We studied the Therac-25 [1] software bug at University. I'm not sure it is history’s worst, but it really does go to show how much of a threat to our lives software bugs can be.

The Therac-25 was a radiation therapy device in which a software bug resulted in patients being exposed to lethal doses. The software bug was a race condition which would have been fine in the previous model (Therac-20) which had had its electromechanical locks replaced with software controls in the 25.

[1] http://en.wikipedia.org/wiki/Therac-25

(10) If I recall, it was because a program used a simple locking mechanism during atomic operations.
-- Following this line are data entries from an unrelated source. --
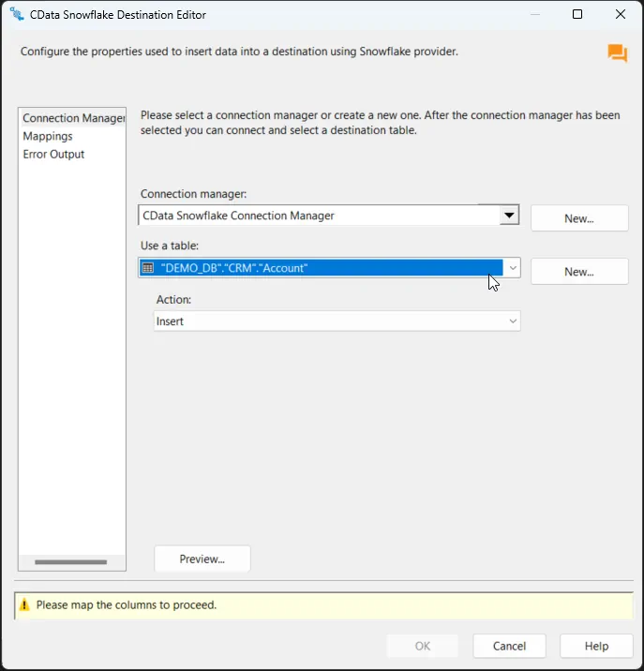Click the yellow warning triangle icon
This screenshot has height=671, width=644.
coord(25,605)
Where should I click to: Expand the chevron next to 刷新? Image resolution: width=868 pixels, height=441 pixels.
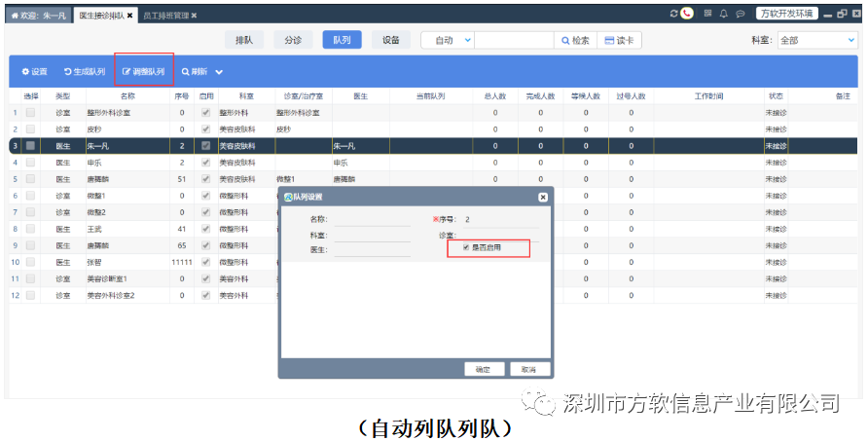[219, 72]
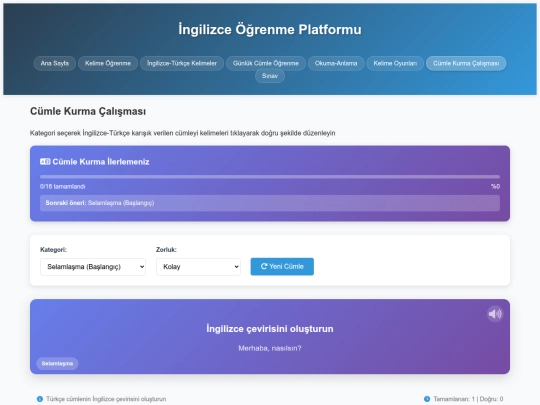This screenshot has height=405, width=540.
Task: Click the Merhaba, nasılsın? sentence text
Action: click(270, 348)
Most of the time it would work, unless the code was interrupted at the exact spot where it flags that it's entering an uninterruptable area thereby turning on radiation and not turning it off immediately afterwards. It was a classic example at my university of why the simple locking mechanism bool isLocked; does not work. - Neil
(3) +1 Answer I'd agree this was the worst as it killed people. While others cost money. I found the analysis a hard read so, was the problem inadequate implementation integration testing of software components known to work on previous products? I would agree with @Neil if this was also a factor, a classic TOCTOU race condition whereby the checking and doing of the lock events have time elapsed between them, in which the lock state can be changed by another process after the checking of the original process because the lock hadn't been locked by that yet. - therobyouknow
(2) They teach us about this one in the undergrad computer systems class at MIT. It's an example of how something we all encounter -- race conditions -- can have consequences many of us can hardly imagine -- killing people. - Lawrence Velázquez
Think about this when you go through one of those airport full-body scanners -- the government has tested that they shouldn't expose you to too much radiation. - jm01
(1) The Therac machine only killed six or so people I believe. I often wonder how many people would have otherwise died had the Therac machines never been built in the first place, and whether the Therac-25, despite its bugs, improved society at large.... - whatsisname
(4) And what have we learned since then? Such things are still happening. See, for instance: nytimes.com/2010/01/24/health/24radiation.html and nytimes.com/2010/01/27/us/27radiation.html - Kyralessa
(7) This is why it is a bad idea to toss mechanical interlocks as a cost-cutting measure... - SamB
(2) At least this was by accident. America do worse things in the name of experimentation on their own population...en.wikipedia.org/wiki/… - Maltrap
(6) Therac-25 was the first thing I thought of on reading the question. - Justin E. Morgan
Sounds like the worse mistake was a design/engineering one. Why on Earth would they forgo the mechanical interlocks when the potential consequences are death? For a problem like this "Physical component X must be at position Y before Z happens" a mechanical solution is going to be much simpler and with fewer potential points of failure. - Tim Goodman
1
[+67] [2011-01-27 11:53:56] thorsten müller

I think one of the most expensive was the Ariane 5 [1] bug.(US$370 million)

The Pentium bug [2] was rather expensive too.

A bug in the software of the Patriot Missile [3] killed 28 US Army soldiers at Dhahran.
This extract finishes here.